### Aim of the task
Please give back the lines from the line containing "Given: Select the" through the end of the listing below, exactly as written and without pictures.

--

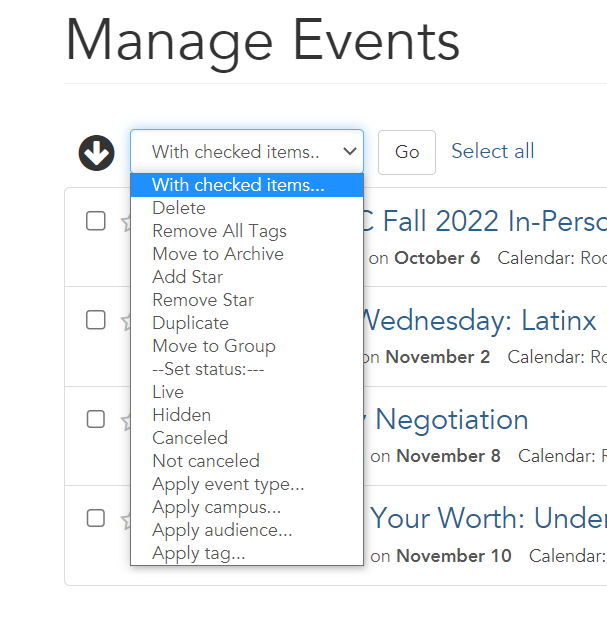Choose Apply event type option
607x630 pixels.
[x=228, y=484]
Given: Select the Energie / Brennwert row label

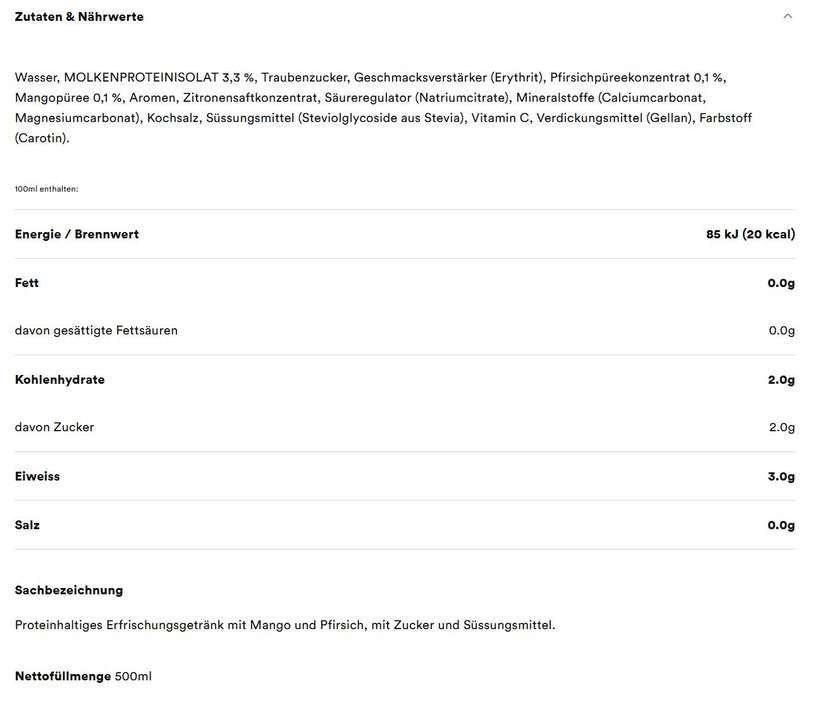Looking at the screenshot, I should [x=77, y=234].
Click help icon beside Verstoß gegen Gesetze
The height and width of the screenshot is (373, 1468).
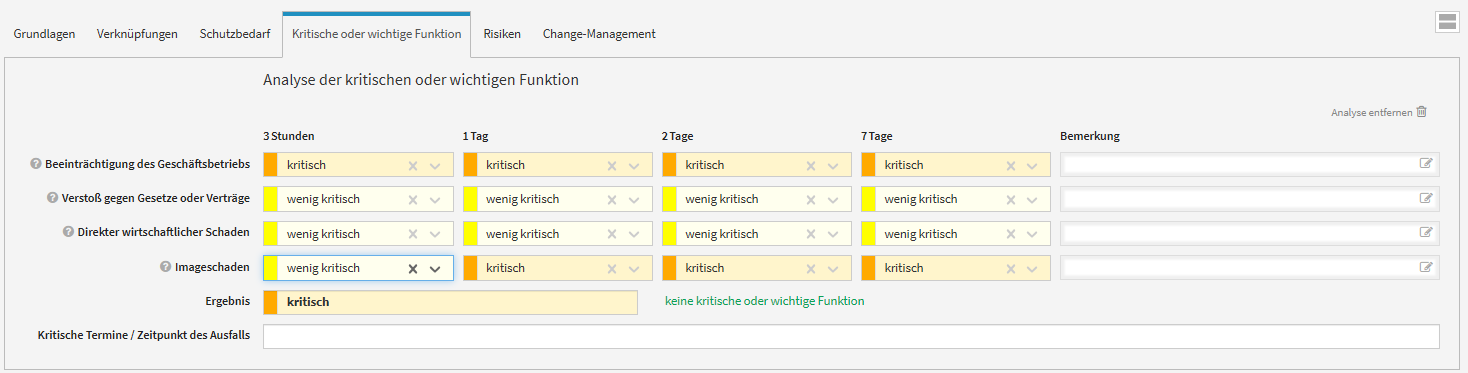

--

### Expected answer
Given: Select the Energie / Brennwert row label

Looking at the screenshot, I should [x=77, y=234].
Click help icon beside Verstoß gegen Gesetze
The height and width of the screenshot is (373, 1468).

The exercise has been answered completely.